4) LEGO City - LEGO City Undercover (Wii U)


This selection will probably not be understood, as a lot of the gaming community does not have a Wii U. That's okay. Just let us explain. LEGO City is split up between two halves, much like Saints Row 2's Stilwater. However, instead of being split up horizontally, LEGO City is split up vertically in half. Regardless, there are a myriad amount of districts, each based off different cities around the globe. The first area of the game, Cherry Tree Hills, is heavily reminiscent of San Francisco, what, with its hills and cable car. There's the Times Square-esque Bright Lights Plaza, where we're sure they drop a LEGO stud on New Year's Eve rather than a ball. Then there's Fresco, a dead ringer for Venice, Italy. Nonetheless, that's not what makes LEGO City so great. What makes LEGO City so great is that there is literally something to do on every street corner, every block, every building, every rooftop. Secrets are everywhere, and while players just trying to beat the game and get LEGO City Undercover over with will overlook this, completionists will find an open world that is packed with content and a secret hidden behind every corner.

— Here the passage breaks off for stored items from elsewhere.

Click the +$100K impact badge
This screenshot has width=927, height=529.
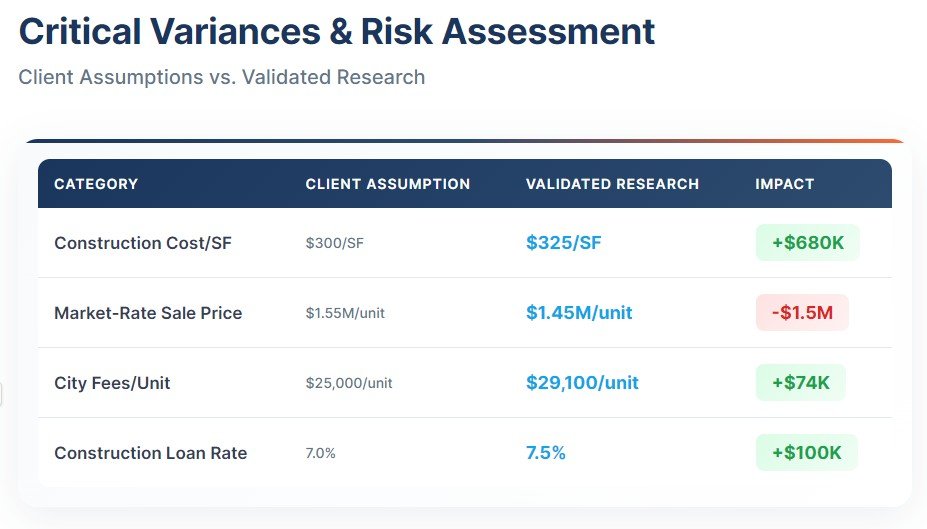click(x=806, y=453)
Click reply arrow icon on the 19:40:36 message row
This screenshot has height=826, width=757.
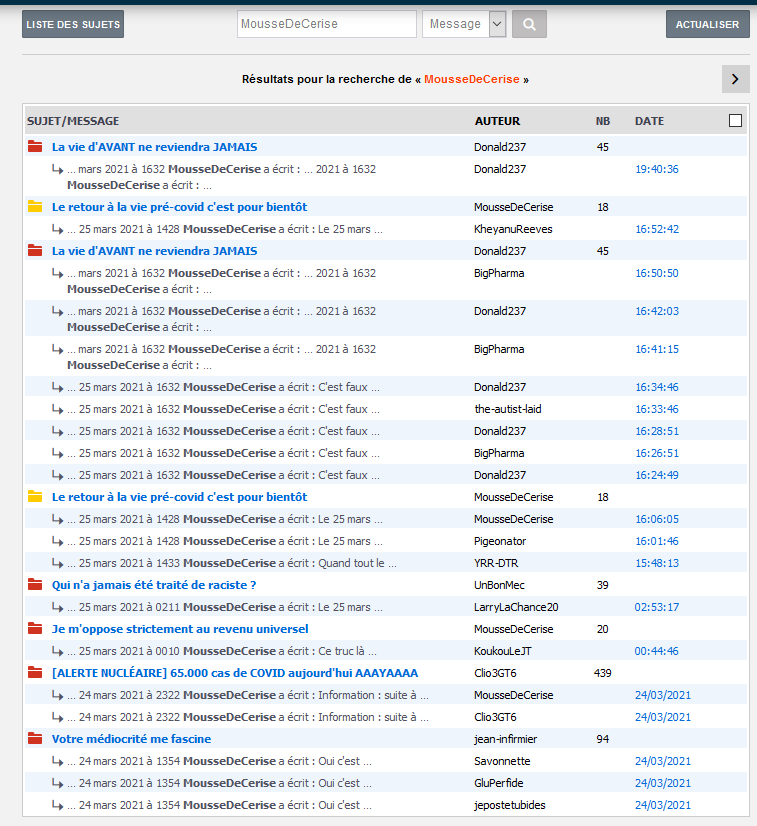pyautogui.click(x=58, y=170)
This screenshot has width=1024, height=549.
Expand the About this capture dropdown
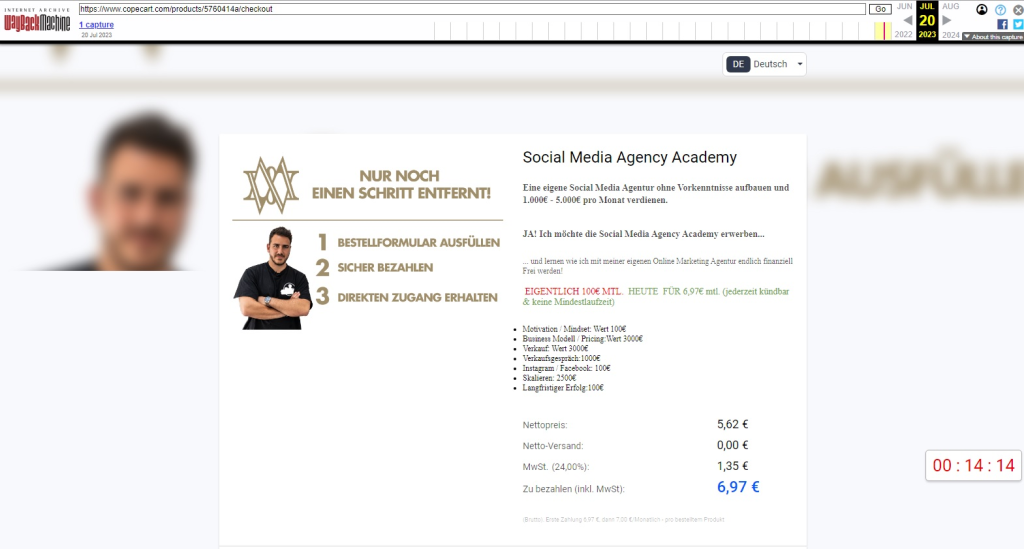(993, 37)
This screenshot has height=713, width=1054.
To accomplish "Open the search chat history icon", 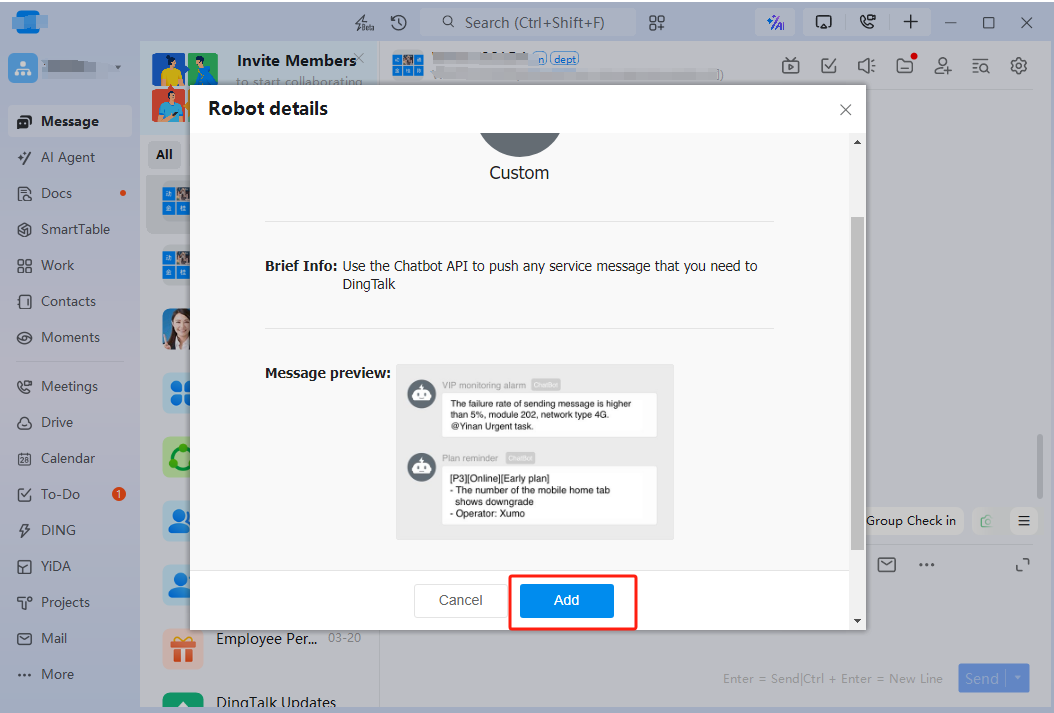I will [980, 66].
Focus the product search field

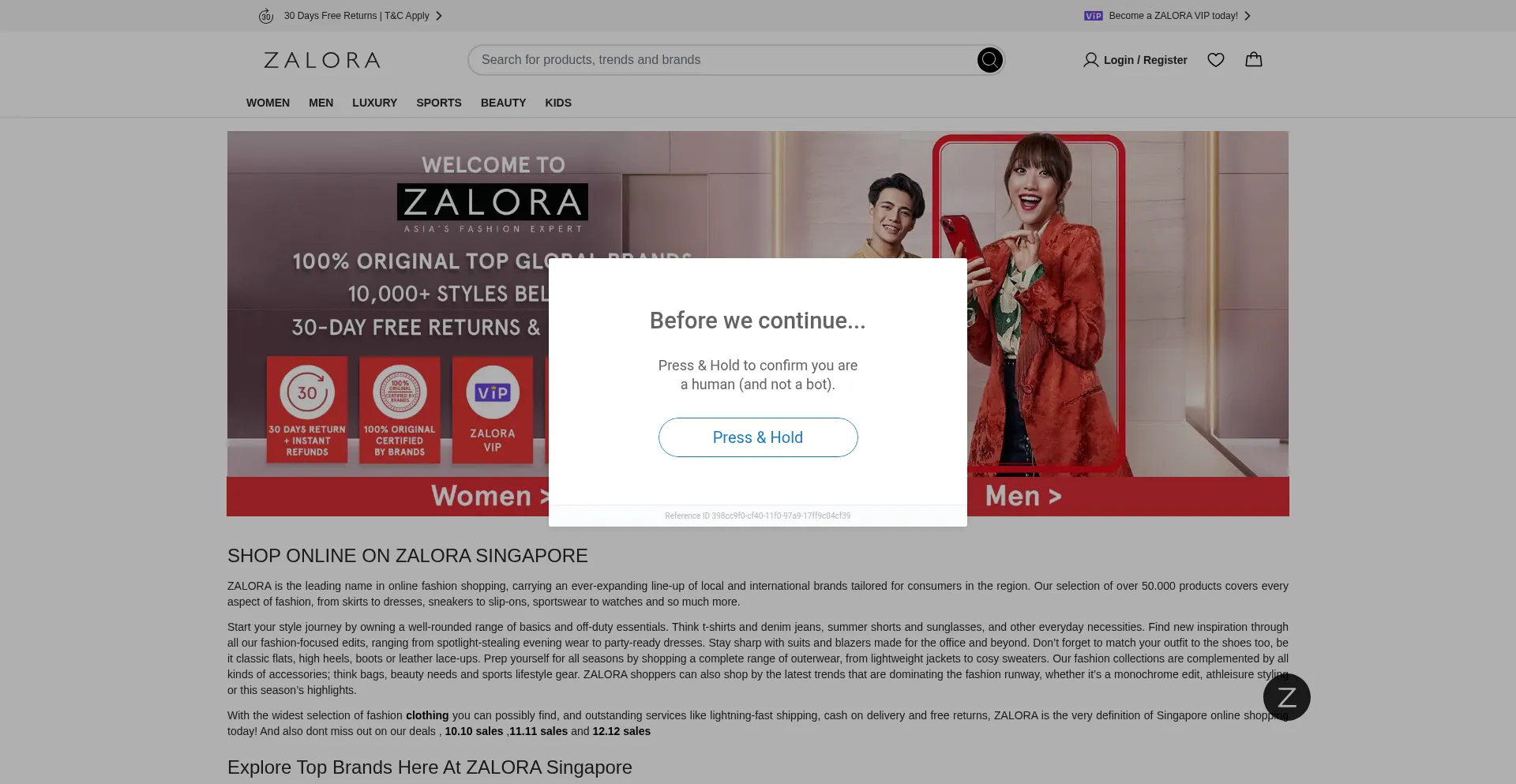coord(722,60)
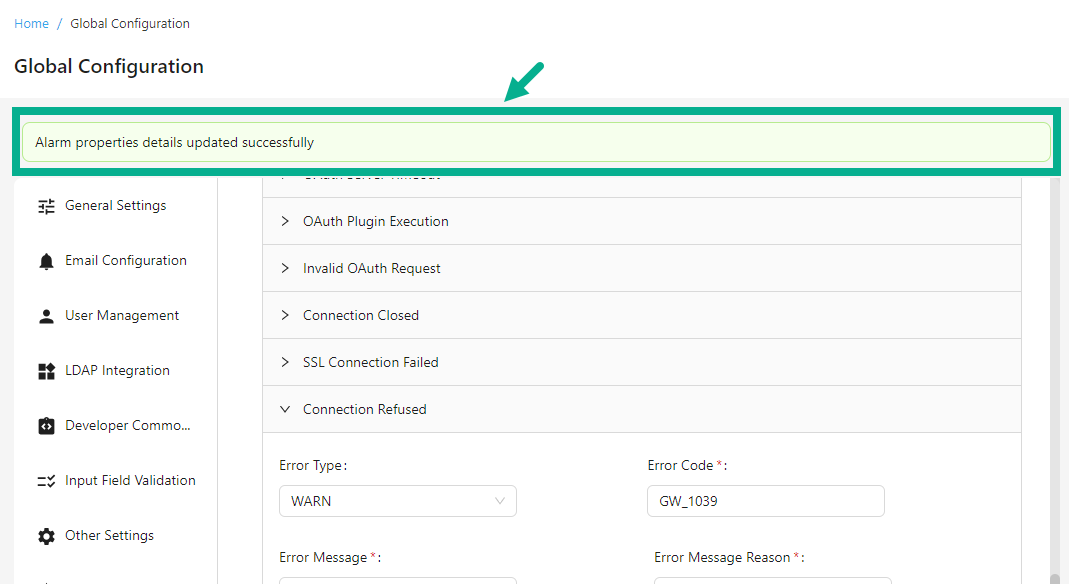Image resolution: width=1069 pixels, height=587 pixels.
Task: Select User Management from the sidebar menu
Action: pyautogui.click(x=121, y=315)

3) Liberty City - Grand Theft Auto IV (PS3, 360, PC)


There were many versions of Liberty City to sort through and figure out which we, as a group, figured would be the best representation of the New York City-inspired metropolis. We finally all agreed on Grand Theft Auto IV's interpretation, featuring the most elements from the Big Apple. This includes its four boroughs, its overreaching into a New Jersey-like area, a Statue of Liberty replacement, and so much more. While Grand Theft Auto IV felt like realism took over the steering wheel and shoved the former driver, fun, in a trunk, there is no denying just how fantastic and real the world of Grand Theft Auto IV feels. It's something few developers have been able to routinely do, and Rockstar North is one of those elite few.

2) Vice City - Grand Theft Auto: Vice City (PS2, PC, MAC, IOS)


We love the 80's. It's when Mario was born. It's when some of the greatest sitcoms of all time debuted. It's when some of the worst sitcoms of all time debuted. It's when some interesting music was created. Having an open world setting that took all the majesty and magic of the 80's and made it into a virtual city was no easy task, but if anyone was up to it, it was Rockstar North. They ultimately succeeded in a big way, delivering a Miami-like setting with cool cars, neon lights, and lots of frizzy hair. It was fun driving down the strip in a sports car with Hall and Oates blaring from the speakers. Vice City may be incredibly small in comparison to the other Grand Theft Auto worlds represented on this list, but it is certainly one of the most memorable ones.

1) San Andreas - Grand Theft Auto: San Andreas (PS2, XBX, PC)


Here it is, our choice for our favorite open world setting. It's San Andreas from none other than Grand Theft Auto: San Andreas. Somehow Rockstar North managed to not make just one, not two, but three separate cities that were fully-realized. Creating just one city that is fun to explore and seems realistic enough to feel lived in is a monumental task, yet somehow, on PS2-level hardware, they managed three. If having a miniature Los Angeles, San Francisco and Las Vegas isn't enough, the expanses in between the grand metropolises have their own interesting topography, including mountains, forests, plains and deserts. While our Dead Rising pick had to do with quality over quantity, San Andreas delivers on both ends of the spectrum, showcasing a world that is an absolute blast to mess around in, take in the sites, and hunt after that ever-elusive Bigfoot. Is it any wonder why the upcoming and much hyped Grand Theft Auto V will be taking us back to part of San Andreas?